Words only have meaning in the context of a life. Your words matter to me not just because they matter to you but because I use those same words to similar ends. We are here with each other, each in our own way. Our words, Heidegger pointed out, are part of the “equipmental contexture” of our existence; even our most theoretical pursuits are subject to our moods and require material resources. Our language is invested with the significance of the things and people we rely on to carry on our work.
Heidegger also taught us that human existence (Dasein, being-there) is a “place of forms” (topos eidon in Greek), a locus of ideas, a site of meaning. All of us are meeting places for ideas, our own and always also those of others. And, as William Carlos Williams famously said, there are “no ideas but in things”, i.e., ideas come to us in the significance of the things we find in our environment. We are simply the clearing in which they come to light. Our words are illuminated by this significance, just as our lives are. When we write we share that light with others.
“To imagine a language is to imagine a form of life,” said Wittgenstein. Much of his work consisted of getting us to imagine various “language games”, i.e., activities in which words might be used in particular ways and in which their meaning would arise out of their use. “Speaking a language is part of an activity, or a form of life.” If that activity involves tools and materials of various kinds then those things (and the way we use them) will contribute to the meaning of the words we use (and the way we use them). To make myself understood by you I must understand your form of life.
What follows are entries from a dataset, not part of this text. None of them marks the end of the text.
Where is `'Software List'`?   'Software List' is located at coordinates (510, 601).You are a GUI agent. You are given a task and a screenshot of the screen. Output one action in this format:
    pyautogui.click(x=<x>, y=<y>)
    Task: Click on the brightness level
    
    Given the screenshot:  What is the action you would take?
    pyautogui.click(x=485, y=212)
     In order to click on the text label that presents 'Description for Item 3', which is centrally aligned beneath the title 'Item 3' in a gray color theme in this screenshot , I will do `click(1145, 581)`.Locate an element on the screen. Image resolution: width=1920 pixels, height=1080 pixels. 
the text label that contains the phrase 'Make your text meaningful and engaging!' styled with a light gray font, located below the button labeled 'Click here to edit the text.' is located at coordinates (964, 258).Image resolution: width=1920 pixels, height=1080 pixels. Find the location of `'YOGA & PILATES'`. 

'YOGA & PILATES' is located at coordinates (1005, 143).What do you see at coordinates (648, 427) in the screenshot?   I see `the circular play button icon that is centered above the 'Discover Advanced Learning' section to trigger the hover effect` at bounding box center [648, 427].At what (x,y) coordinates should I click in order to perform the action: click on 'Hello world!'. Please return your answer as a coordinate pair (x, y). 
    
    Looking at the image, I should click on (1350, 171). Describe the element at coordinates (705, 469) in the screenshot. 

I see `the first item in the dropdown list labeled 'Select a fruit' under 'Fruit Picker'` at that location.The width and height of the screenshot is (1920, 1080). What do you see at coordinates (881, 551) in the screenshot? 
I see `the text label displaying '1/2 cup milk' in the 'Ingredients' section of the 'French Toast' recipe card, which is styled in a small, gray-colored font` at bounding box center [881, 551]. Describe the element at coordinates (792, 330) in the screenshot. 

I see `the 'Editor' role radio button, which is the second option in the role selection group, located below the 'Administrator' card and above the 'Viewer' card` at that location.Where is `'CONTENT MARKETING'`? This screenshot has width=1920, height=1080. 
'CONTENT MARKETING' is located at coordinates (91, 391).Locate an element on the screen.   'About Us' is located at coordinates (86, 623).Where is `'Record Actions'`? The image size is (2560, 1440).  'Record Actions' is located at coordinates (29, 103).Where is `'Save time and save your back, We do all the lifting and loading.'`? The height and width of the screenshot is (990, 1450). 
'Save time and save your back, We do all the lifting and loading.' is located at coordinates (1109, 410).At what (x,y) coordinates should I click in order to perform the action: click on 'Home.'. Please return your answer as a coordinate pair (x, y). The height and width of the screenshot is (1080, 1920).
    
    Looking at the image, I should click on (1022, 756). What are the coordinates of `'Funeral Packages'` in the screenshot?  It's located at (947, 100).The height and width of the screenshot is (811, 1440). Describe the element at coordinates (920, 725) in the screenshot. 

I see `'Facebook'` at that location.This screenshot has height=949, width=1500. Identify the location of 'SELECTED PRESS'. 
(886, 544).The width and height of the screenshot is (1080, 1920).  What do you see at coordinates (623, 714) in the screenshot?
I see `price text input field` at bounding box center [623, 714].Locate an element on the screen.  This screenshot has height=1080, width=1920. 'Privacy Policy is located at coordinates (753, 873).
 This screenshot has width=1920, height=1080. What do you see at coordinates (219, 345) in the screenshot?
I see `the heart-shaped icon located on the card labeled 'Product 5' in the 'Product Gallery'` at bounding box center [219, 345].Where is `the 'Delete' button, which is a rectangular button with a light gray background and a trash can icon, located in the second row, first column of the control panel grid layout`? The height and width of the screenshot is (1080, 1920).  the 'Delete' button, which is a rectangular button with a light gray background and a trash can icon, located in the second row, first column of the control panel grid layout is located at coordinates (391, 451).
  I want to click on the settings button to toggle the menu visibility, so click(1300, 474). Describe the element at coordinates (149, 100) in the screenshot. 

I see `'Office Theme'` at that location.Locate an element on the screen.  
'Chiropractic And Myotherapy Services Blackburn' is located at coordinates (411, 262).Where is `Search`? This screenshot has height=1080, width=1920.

Writers must discover this again and again. Kenneth Burke approached literature as “equipment for living”; Roland Barthes argued that “writing is essentially the morality of form”. “A writer’s problem does not change,” said Hemingway, “He himself changes, but his problem remains the same. It is always how to write truly and, having found what is true, to project it in such a way that it becomes a part of the experience of the person who reads it.” That is, the writer must find a way to arrange words such that what they mean in the context of the writer’s life remains when they are thrown into the context of the reader’s life.
Technical language (the language of the sciences, for example) is really just ordinary language used in the context of some specialized equipment. The language will include the names of the dials and switches on the machines we use to engage with the world and the instructions for using them correctly. This includes things like “interview transcripts” and “intercoder reliability”. To the right person, which is to say, the person who leads the right kind of life, properly trained in the methods we deploy, these concepts are meaningful in the ordinary way. Their “meaning is use,” as Wittgenstein might put it.
The words in this post, too, are only meaningful in the context of a particular kind of life. “Yes, the life of a philosopher!” you might say. Fair enough; I suppose I’m being a bit philosophical, and these words will only matter greatly to someone who is interested in such things. But all academics, to a certain degree, are invested in philosophy; and academia, too, is in any case a form of life. It can be useful to have a look around the place now and then, this place of a particular set of forms, this locus of a particular class of ideas. They are “in things” too. Try to find them. They are very close at hand, I promise you.